Ha sido una casualidad increíble pero muy, muy agradable. Amigos y familia han coincidido esta Semana Santa en preparar menús muy marineros e incluso, en un par de ocasiones, la receta ha sido prácticamente la misma! Mucho tuvo que ver el hecho de que nos encontráramos en la zona del Alt Empordà y que fuera Semana Santa, unas fechas en las que, tradicionalmente, se ha comido más pescado que carne.
Empezamos el viernes a mediodía con un fantástico suquet que preparó Eveline con congrio, patatas y un sabrosísimo fondo de pescado, que estaba para chuparse los dedos. Disfrutamos de verdad con este aterrizaje tan premonitorio, culinariamente hablando.
Al día siguiente, habíamos quedado para comer en casa de unos amigos, cerca de l’Escala. A Xavi le encanta cocinar y fuimos la excusa perfecta para que se aventurara a preparar una magnífica paella de marisco. Sabía que era buen cocinero, pero en serio que, su paella, es de las mejores que he probado en mucho tiempo. Acompañamos el arroz con un vino blanco joven muy fresco de la zona de Cap de Creus, el Picapoll de las bodegas Martín Faixó elaborado con un 91% de uva de esta variedad y un 9% de Moscatell d’Alexandria. De postre hubo cata de buñuelos. Porque siguiendo con las casualidades, todos coincidimos en llevar buñuelos elaborados en diferentes localidades del Empordà. Todos tenían en común un toque distintivo a anís o matafaluga, como allí se le conoce.

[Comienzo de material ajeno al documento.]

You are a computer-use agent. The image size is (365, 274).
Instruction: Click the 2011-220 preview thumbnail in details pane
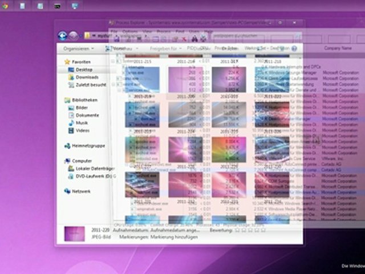pyautogui.click(x=75, y=234)
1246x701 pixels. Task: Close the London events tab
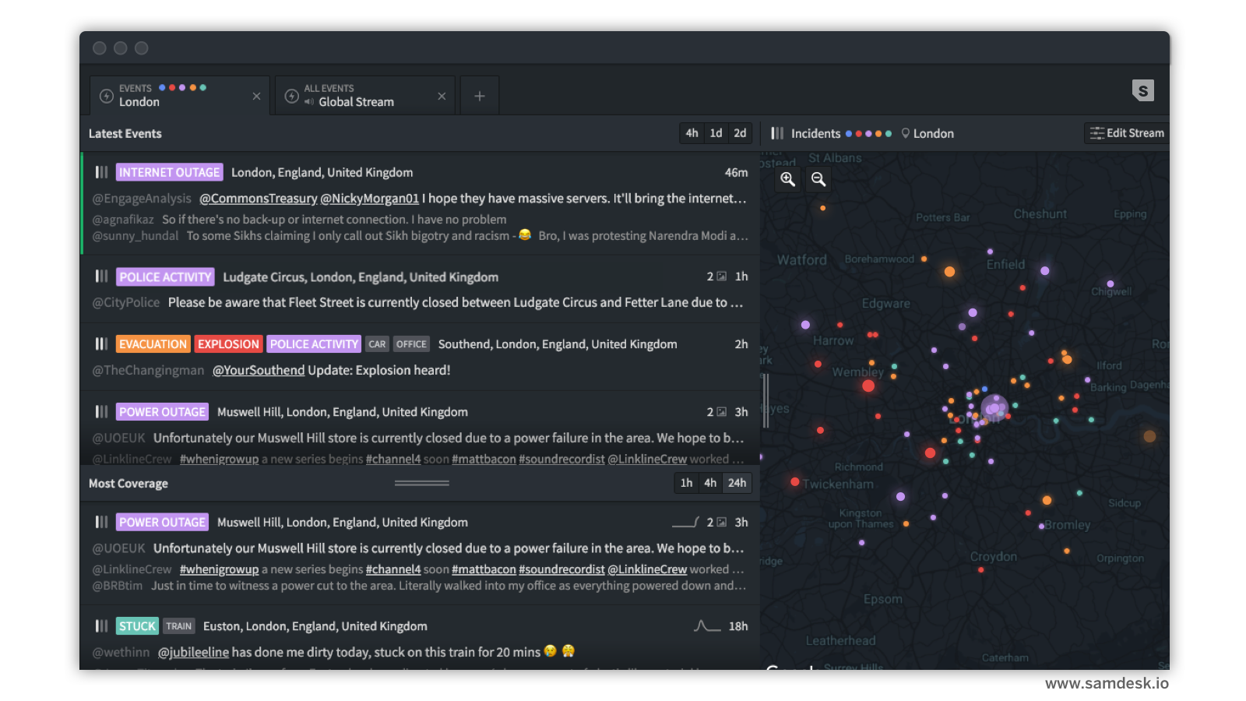pos(256,96)
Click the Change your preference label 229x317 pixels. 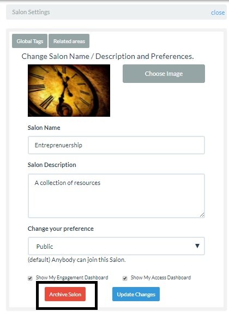pos(61,229)
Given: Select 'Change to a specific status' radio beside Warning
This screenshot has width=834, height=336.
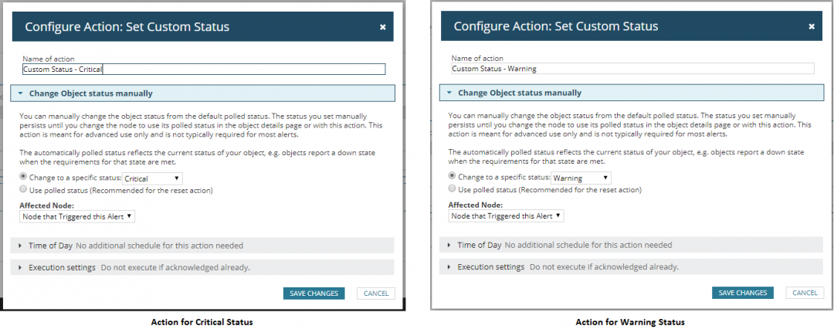Looking at the screenshot, I should point(452,177).
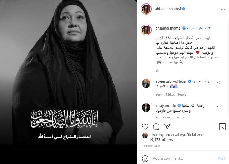Image resolution: width=229 pixels, height=164 pixels.
Task: View the 4 likes on abeersabryofficial's comment
Action: point(170,95)
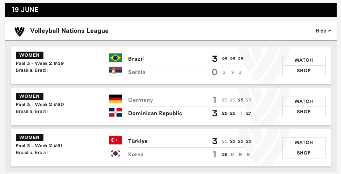Click the 19 JUNE date header bar

tap(171, 10)
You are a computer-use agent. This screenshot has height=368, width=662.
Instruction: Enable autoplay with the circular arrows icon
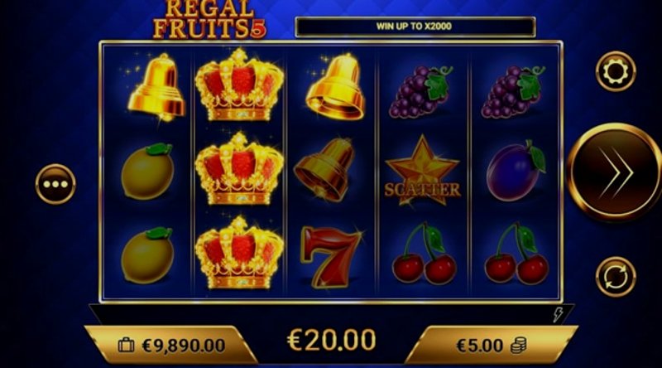click(x=616, y=277)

El domingo amaneció con lluvia, pero, por suerte, el mal tiempo duró poco. A media mañana ya lucía el sol sobre la siempre espectacular bahía de Roses. El escenario ideal para disfrutar de otro menú exquisito a base de pescado. Jordi trajo berberechos que preparó al vapor y un turbot fresco espectacular proveniente de Galicia. Lo cocinó al horno con mucha maestría, por cierto, porque estaba al punto. Lo acompañó de patatas y verduritas asadas. Con esta magnífica comida, bebimos otro vino blanco local, el Mareny elaborado con Muscat y Sauvignon Blanc por las bodegas Espelt de Vilajuïga. El cava Privat Laietà Reserva lo reservamos para el postre, que consistió en una ligera y deliciosa coca de nata y más buñuelos. Y así cerramos un ágape exquisito.
El lunes despedimos la Semana Santa con un último encuentro culinario, esta vez, en casa de Paco y Ana. De primero nos ofrecieron platitos varios: sashimi de salmón y atún, gambas cocinadas a la sal y ensalada de habitas y jamón ibérico. Pero la sorpresa llegó con el segundo plato. Nos esperaba un gallo de San Pedro, típico de la zona, horneado y acompañado de patatas y verduritas asadas. Una receta muy similar a la que pudimos disfrutar el día anterior e igualmente deliciosa. Bebimos un albariño fresco y afrutado durante la comida. Con la tradicional mona de Pascua acabamos este fantástico periplo por tierras de Girona, en el que familia y amigos nos han mimado a cada momento. Pero, sobretodo, en la mesa. Gracias a todos!!